Coletiva foi realizada na tarde desta quarta-feira (26/03)

Lucas Vieira
A coletiva de imprensa foi realizada na tarde desta quarta-feira na sede da Delegacia Regional de Polícia Civil de Caratinga. A delegada responsável pelo caso, o subcomandante do 62º Batalhão da PM, comandante do pelotão de Bombeiros Militar de Caratinga, além de representantes da Boate Prime, receberam os jornalistas da imprensa local para esclarecer o fato ocorrido no interior da casa noturna na madrugada do último domingo. Conforme foi noticiado, durante o show da cantora sertaneja Launa Prado, houve uma confusão envolvendo um Policial Militar do estado do Rio de Janeiro, o amigo dele e outras pessoas. Pelos menos sete tiros foram disparados na hora do desentendimento.

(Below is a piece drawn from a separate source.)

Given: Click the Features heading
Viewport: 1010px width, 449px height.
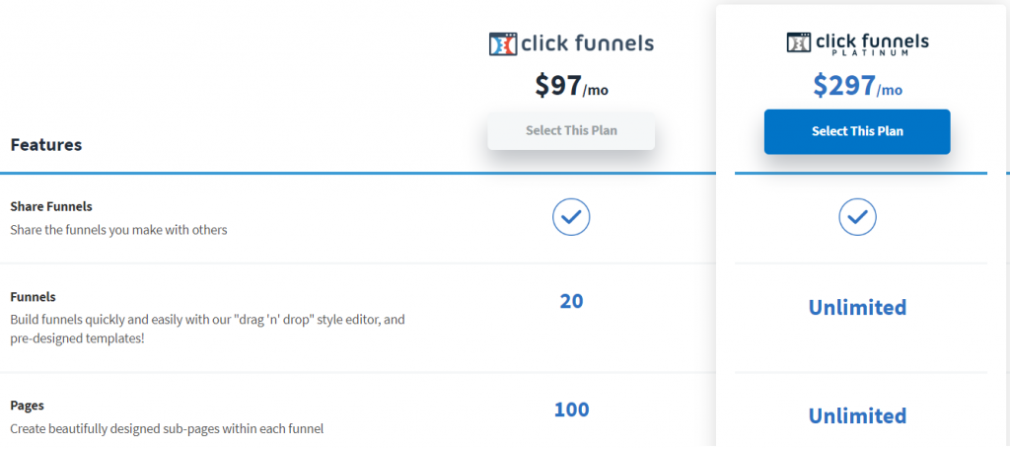Looking at the screenshot, I should click(46, 145).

Câmeras de segurança da boate estão sendo analisadas pelas autoridades. As imagens mostram os envolvidos arremessando água uns nos outros e em seguida o policial militar do Rio de Janeiro, Laércio Gonçalves de Souza Filho, de 30 anos, e o amigo dele. Identificado como Jaime Badaró Sobral, de 33 anos, caindo no chão. Foi quando Jaime se apoderou da arma de fogo do PM e atirou para cima. Em questão de segundos, todos os clientes que estavam na casa correram desesperadamente do local. A PM foi acionada e conduziu os suspeitos à delegacia. A delegada esclarece que neste momento as investigações ainda estão em andamento e todos os envolvidos estão sendo ouvidos para a conclusão do inquérito policial.  

Segundo informado pelo Tenente do Corpo de Bombeiros, a Boate Prime está com toda a documentação regular e foi devidamente vistoriada pela corporação.

A proprietária da boate e também advogada, Elizangela Campos Batista, esclareceu que no dia do fato circularam na casa cerca de  890 pessoas.  O estabelecimento contava com 20 seguranças particulares.

Após a divulgação da reportagem, muitas pessoas questionaram o motivo da casa não ter um cofre para a guarda de armas de agentes de segurança. Elizangela explicou que, de acordo com a lei, a casa não tem a obrigação de ter o equipamento.

A proprietária da boate agradeceu a compreensão de todo o público e lamentou o fato ocorrido, que foge da responsabilidade da casa noturna.